= Your task =
Reproduce only the lines that begin at the line with "Where should I" and run to the end of the entries; omit every picture.

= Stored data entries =
··········
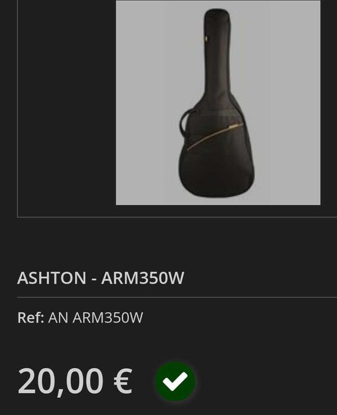Click the neck section of the gig bag
This screenshot has width=337, height=415.
217,53
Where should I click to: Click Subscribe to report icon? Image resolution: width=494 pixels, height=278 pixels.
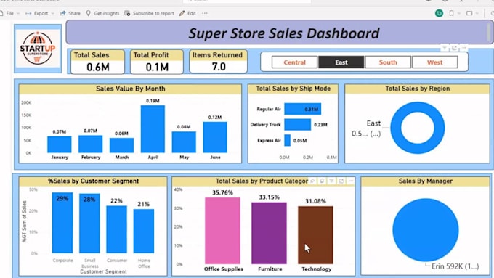(x=127, y=13)
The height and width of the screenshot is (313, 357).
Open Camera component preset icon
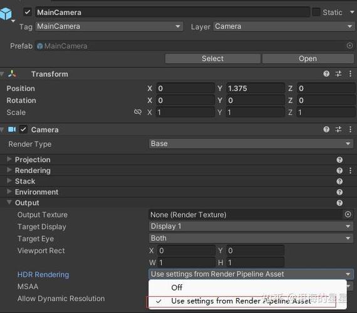[338, 130]
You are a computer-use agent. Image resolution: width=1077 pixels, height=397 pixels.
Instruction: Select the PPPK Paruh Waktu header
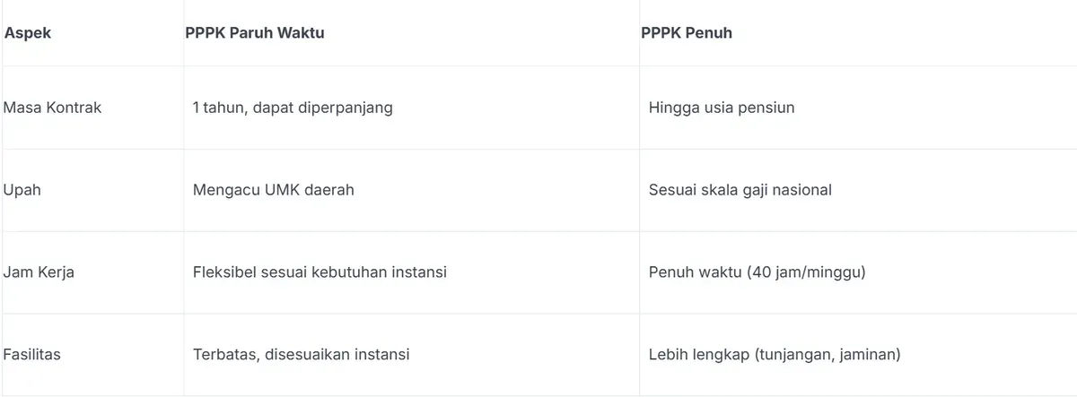point(255,33)
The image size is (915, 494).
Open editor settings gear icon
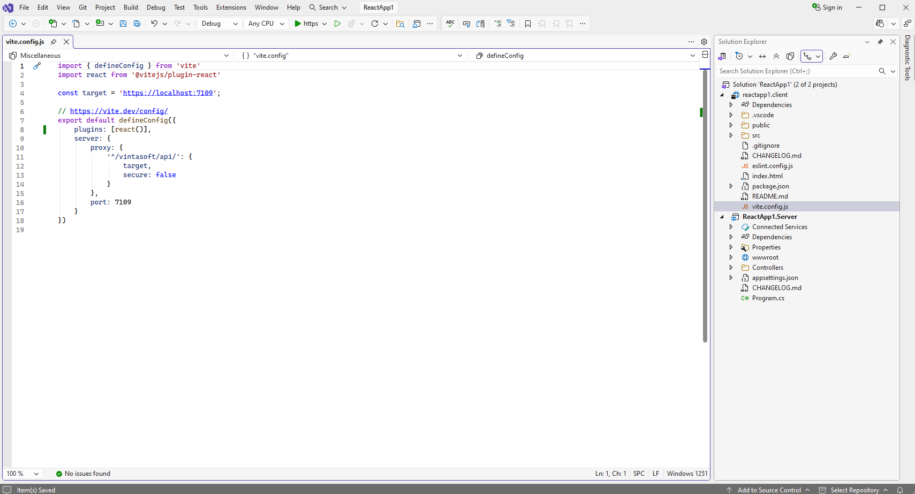[704, 42]
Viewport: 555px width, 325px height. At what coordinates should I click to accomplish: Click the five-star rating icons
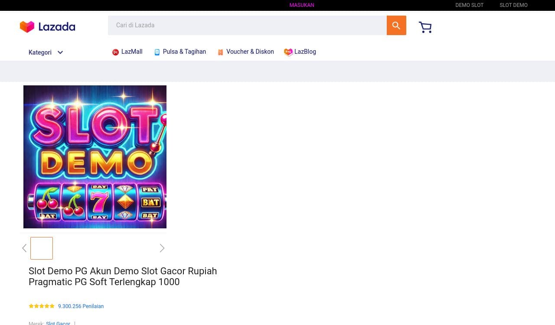point(42,306)
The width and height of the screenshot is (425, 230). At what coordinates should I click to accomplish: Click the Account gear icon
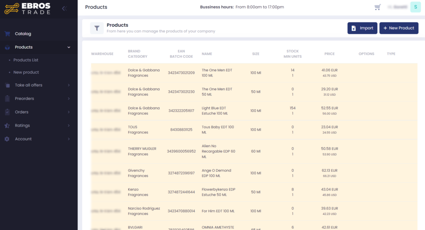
··········
= Result of the exercise =
Where should I click to: Click Subscribe to report icon? Image resolution: width=494 pixels, height=278 pixels.
(x=127, y=13)
The height and width of the screenshot is (313, 357).
Open Camera component preset icon
[338, 130]
You are a computer-use agent. Image resolution: width=1077 pixels, height=397 pixels.
Instruction: Select the PPPK Paruh Waktu header
point(255,33)
The image size is (915, 494).
Open editor settings gear icon
[704, 42]
Viewport: 555px width, 325px height. At what coordinates should I click to accomplish: Click the five-star rating icons
point(42,306)
The width and height of the screenshot is (425, 230). At what coordinates should I click to accomplish: Click the Account gear icon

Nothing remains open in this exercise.